É, muito possivelmente, o primeiro artefacto gravado do movimento que originou o krautrock e a electrónica progressiva alemã. Mas não é bonito e não é para todos. Live at the Zodiak - Berlin 1968 é um raríssimo registo ao vivo de um grupo que nunca existiu. Um colectivo denominado Human Being, que contava, nas suas fileiras, com Hans-Joachim Roedelius, futuro fundador dos míticos Kluster / Cluster. O restante núcleo duro era formado por não-músicos, renegados vestidos de negro que pareciam vir martirizar a cultura hippie no culminar do seu florescimento. O evento antecedeu a estreia dos Can e dos Tangerine Dream e a sua (re)descoberta é de incalculável valor para os krautodependentes.

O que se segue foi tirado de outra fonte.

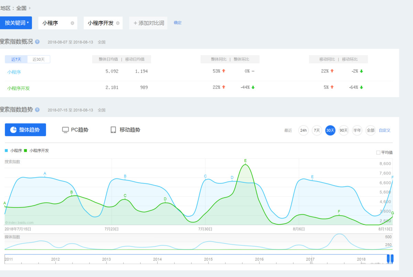Click the question mark icon next to 搜索指数趋势
This screenshot has height=277, width=413.
37,110
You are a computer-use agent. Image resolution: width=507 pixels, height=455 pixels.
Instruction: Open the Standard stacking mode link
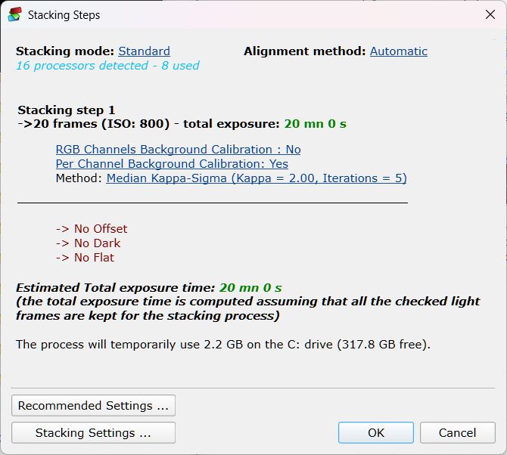pos(144,51)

A música que se ouve neste registo recuperado 40 anos após a sua confrontação é uma amálgama de sons rarefeitos e sombrios. Não existem traços de melodia, nem sequer um ritmo que embale esta inóspita travessia, sobre pavimento acidentado, debaixo de um carregado céu cinzento. São 56 minutos de arame farpado sonoro e ruído lamacento, de contornos industriais. Um espermatozóide de música concreta a fecundar um óvulo de electrónica abstracta. Algo parecido com as (poucas) futuras obras dos Kluster, mas ainda mais alieníngena, alienante. A banda-sonora póstuma da Alemanha devastada. Um postal da Berlim mergulhada nas trevas do trauma bélico. Mas o que se ouve aqui não é nostálgico em absoluto. Será, quanto muito, um grito de revolta emudecido, uma ponte que se atravessa em noite de nevoeiro cerrado para nunca mais voltar à margem errada da História.

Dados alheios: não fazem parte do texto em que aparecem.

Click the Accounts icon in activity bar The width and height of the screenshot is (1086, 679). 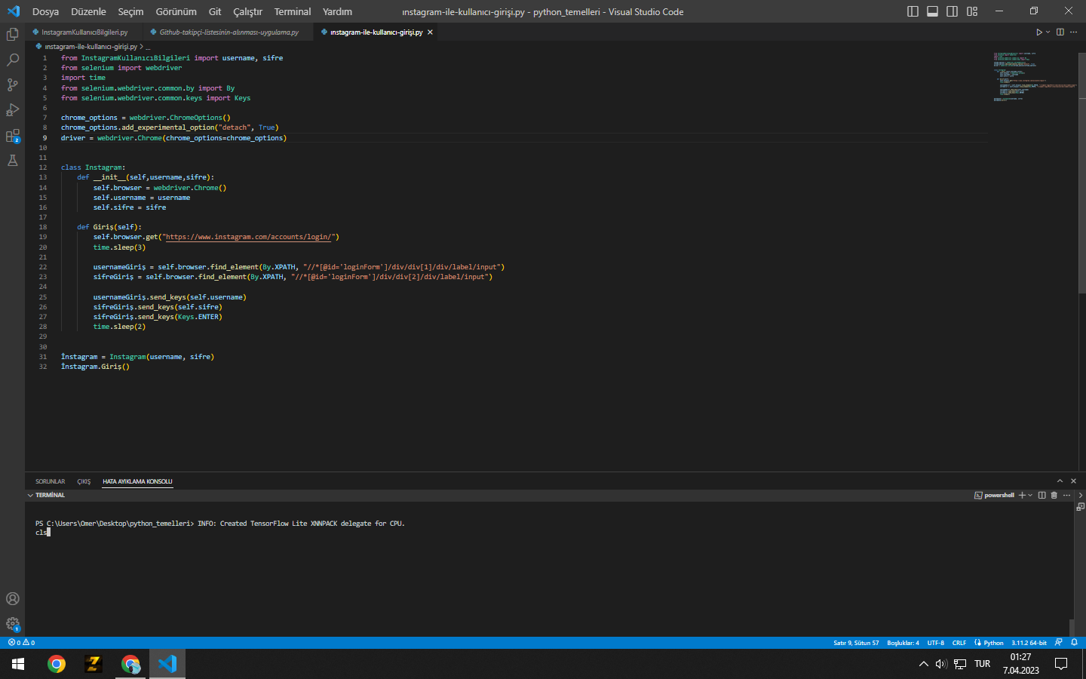tap(12, 599)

Quem assistiu a este concerto no Zodiak Free Arts Lab, na ressaca de celebrações flower power como Monterey, não o deve ter esquecido tão cedo. Isto era de outro mundo. Algumas mentes devem ter mudado radicalmente naquela noite. Outras devem ter sucumbido a pesadelos. Todas devem ter sentido o que a capa do disco projecta.